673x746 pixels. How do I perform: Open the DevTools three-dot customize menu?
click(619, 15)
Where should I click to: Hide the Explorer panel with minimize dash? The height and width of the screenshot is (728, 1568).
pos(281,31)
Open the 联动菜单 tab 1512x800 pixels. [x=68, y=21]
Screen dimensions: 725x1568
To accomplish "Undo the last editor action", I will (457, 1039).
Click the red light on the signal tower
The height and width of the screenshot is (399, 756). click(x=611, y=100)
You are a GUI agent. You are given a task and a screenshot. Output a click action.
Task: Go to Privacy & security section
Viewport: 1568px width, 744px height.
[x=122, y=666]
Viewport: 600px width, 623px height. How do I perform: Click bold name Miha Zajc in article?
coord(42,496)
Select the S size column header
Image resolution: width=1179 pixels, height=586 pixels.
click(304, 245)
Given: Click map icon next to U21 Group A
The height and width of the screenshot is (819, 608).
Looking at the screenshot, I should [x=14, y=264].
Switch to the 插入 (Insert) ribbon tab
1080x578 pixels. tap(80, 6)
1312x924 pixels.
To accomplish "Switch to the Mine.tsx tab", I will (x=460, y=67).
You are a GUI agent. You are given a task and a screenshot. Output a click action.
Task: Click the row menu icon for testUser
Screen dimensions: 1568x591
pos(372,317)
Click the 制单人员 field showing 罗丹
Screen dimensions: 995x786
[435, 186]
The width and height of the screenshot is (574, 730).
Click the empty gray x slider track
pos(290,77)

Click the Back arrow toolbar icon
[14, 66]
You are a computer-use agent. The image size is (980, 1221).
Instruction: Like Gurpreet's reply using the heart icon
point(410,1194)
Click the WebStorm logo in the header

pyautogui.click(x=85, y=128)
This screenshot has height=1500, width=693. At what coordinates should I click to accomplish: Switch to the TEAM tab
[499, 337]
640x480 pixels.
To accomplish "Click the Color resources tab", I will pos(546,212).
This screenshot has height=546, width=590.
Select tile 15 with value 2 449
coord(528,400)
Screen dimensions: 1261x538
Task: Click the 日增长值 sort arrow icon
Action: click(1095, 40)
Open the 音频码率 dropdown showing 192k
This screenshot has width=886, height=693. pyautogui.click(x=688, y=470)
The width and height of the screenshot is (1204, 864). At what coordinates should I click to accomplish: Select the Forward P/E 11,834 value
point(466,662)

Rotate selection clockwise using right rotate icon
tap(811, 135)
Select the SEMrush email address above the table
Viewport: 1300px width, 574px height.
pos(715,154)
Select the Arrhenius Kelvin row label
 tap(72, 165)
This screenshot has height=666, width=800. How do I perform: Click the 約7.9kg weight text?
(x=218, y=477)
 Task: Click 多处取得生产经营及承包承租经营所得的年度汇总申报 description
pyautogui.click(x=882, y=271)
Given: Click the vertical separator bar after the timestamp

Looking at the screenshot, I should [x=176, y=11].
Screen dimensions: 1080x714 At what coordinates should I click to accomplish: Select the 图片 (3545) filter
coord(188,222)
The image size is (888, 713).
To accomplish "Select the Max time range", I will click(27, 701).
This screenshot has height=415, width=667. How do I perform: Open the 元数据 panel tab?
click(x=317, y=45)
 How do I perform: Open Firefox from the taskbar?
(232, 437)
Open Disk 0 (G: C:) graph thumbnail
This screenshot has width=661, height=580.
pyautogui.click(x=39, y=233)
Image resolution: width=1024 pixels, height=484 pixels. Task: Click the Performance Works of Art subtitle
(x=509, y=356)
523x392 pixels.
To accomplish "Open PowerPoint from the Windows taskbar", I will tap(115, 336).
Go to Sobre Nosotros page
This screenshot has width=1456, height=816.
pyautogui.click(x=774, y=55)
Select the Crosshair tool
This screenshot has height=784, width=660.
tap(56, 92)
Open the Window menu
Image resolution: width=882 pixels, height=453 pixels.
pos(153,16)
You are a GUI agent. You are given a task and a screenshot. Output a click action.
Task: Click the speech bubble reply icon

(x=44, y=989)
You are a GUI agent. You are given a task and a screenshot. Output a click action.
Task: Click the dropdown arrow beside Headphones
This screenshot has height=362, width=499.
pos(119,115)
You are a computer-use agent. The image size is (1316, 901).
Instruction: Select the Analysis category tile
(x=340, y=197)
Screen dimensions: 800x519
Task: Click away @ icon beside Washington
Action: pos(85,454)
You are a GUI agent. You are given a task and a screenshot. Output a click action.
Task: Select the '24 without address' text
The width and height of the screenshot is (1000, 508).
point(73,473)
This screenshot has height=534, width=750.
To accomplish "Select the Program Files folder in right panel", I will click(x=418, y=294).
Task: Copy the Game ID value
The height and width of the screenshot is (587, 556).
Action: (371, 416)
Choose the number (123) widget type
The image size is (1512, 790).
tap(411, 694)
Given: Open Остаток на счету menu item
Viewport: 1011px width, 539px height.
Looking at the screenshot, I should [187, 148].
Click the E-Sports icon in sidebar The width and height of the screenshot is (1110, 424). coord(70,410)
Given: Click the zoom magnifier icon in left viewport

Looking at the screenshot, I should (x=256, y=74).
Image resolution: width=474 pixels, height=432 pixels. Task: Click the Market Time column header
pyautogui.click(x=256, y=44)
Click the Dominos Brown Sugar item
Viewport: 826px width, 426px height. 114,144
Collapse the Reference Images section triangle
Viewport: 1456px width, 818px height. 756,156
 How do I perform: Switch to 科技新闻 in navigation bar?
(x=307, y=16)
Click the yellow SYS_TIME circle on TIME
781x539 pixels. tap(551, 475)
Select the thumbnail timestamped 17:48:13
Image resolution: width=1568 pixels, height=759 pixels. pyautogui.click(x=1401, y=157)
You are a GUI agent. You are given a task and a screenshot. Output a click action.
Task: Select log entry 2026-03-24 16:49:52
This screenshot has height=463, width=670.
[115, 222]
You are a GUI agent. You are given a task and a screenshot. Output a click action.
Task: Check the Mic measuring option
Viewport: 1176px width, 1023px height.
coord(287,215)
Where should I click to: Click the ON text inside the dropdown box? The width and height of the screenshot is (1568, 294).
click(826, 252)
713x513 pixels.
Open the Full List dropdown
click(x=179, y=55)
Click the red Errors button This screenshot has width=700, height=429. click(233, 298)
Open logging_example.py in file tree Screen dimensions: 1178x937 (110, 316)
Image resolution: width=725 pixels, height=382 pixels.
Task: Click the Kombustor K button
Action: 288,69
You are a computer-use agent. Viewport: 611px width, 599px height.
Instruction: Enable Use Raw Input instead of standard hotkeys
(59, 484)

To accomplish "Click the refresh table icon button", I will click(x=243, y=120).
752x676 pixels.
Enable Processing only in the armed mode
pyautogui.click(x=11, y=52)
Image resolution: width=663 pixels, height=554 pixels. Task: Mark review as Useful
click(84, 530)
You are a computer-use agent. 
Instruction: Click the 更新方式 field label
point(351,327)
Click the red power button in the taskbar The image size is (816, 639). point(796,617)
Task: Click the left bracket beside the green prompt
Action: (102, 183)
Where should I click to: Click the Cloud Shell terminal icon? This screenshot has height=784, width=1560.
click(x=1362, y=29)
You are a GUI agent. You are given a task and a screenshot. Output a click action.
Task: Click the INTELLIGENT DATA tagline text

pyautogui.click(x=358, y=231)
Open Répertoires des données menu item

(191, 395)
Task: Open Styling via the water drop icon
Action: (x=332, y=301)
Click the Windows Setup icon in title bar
────────────────
• Task goal
Given the data above, transcribe exactly the lines from the one containing "Collapse the Reference" down to the one containing "Click the red Errors", and no others.

• Solution below
Collapse the Reference Images section triangle
Viewport: 1456px width, 818px height. 756,156
 How do I perform: Switch to 科技新闻 in navigation bar?
(x=307, y=16)
Click the yellow SYS_TIME circle on TIME
781x539 pixels. tap(551, 475)
Select the thumbnail timestamped 17:48:13
Image resolution: width=1568 pixels, height=759 pixels. pyautogui.click(x=1401, y=157)
You are a GUI agent. You are given a task and a screenshot. Output a click action.
Task: Select log entry 2026-03-24 16:49:52
This screenshot has height=463, width=670.
[115, 222]
You are a GUI agent. You are given a task and a screenshot. Output a click action.
Task: Check the Mic measuring option
Viewport: 1176px width, 1023px height.
coord(287,215)
Where should I click to: Click the ON text inside the dropdown box? The width and height of the screenshot is (1568, 294).
click(826, 252)
713x513 pixels.
Open the Full List dropdown
click(x=179, y=55)
Click the red Errors button This screenshot has width=700, height=429. click(233, 298)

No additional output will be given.